### What is required
Extract every line of the material that contains the string "删除所有分区", treating uppercase and lowercase letters as distinct.

### Records for processing
____________
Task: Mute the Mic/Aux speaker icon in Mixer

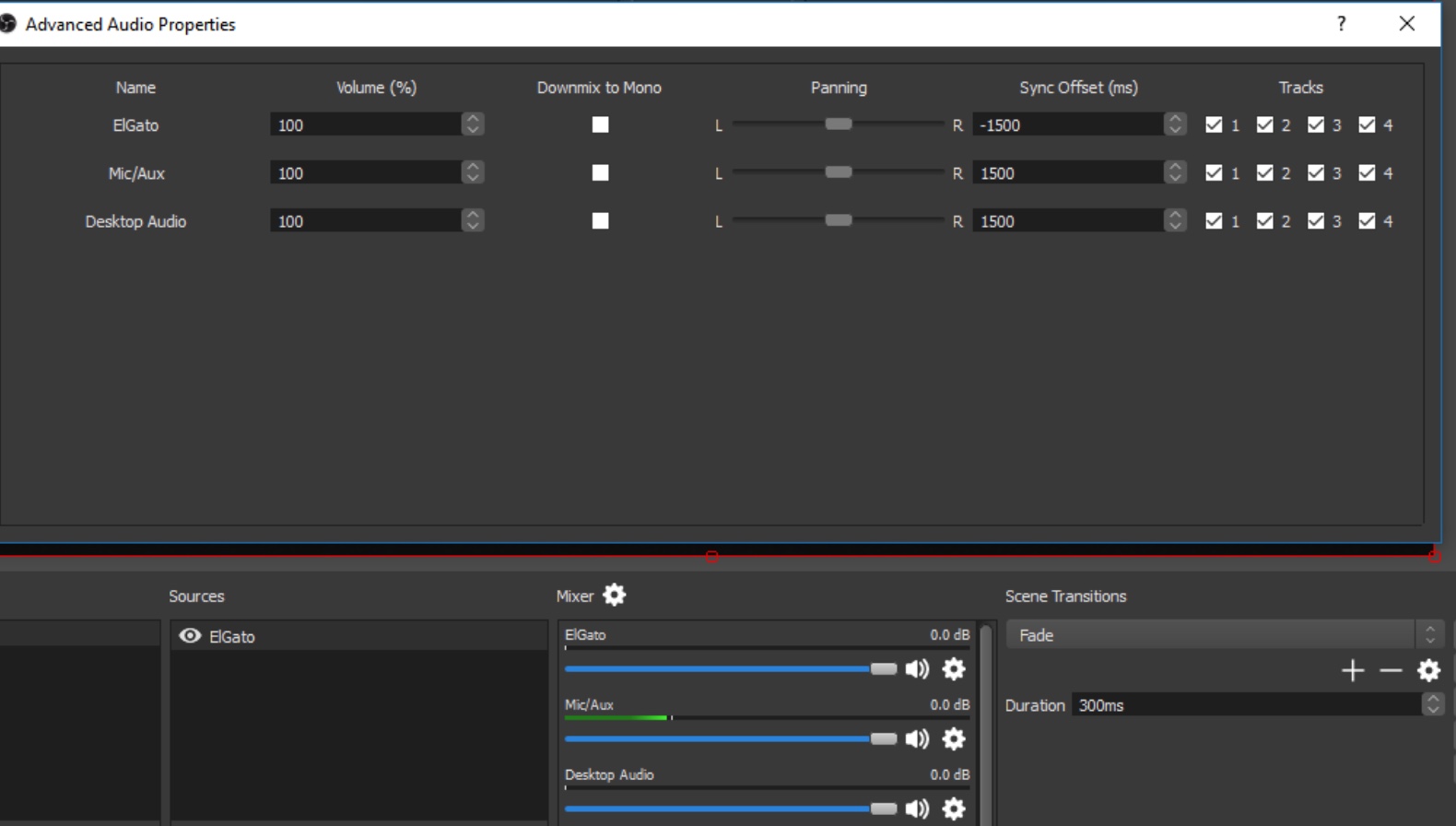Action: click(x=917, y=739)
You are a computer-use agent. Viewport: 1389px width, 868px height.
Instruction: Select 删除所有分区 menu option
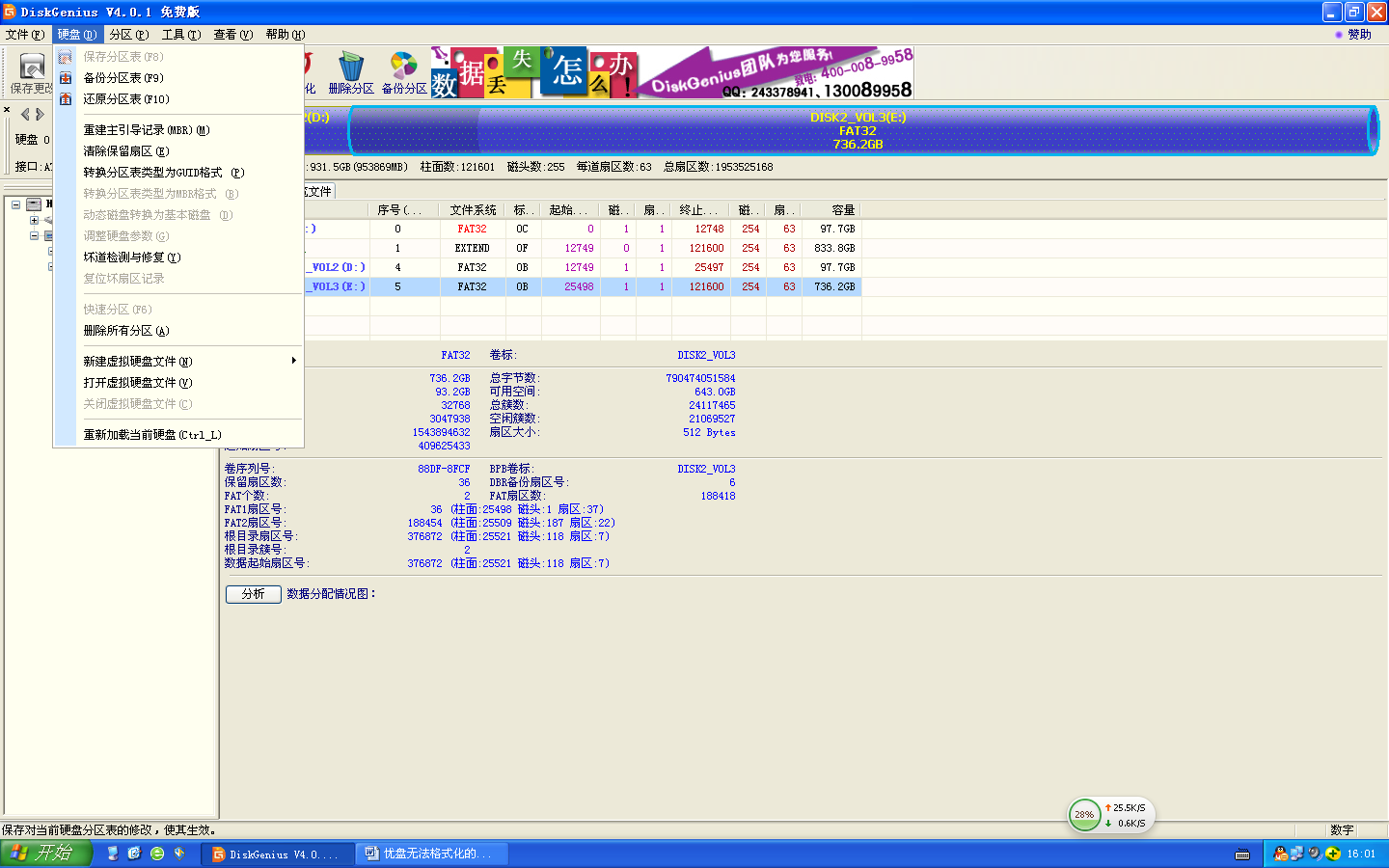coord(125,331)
____________
### The result
Instruction: Select 删除所有分区 menu option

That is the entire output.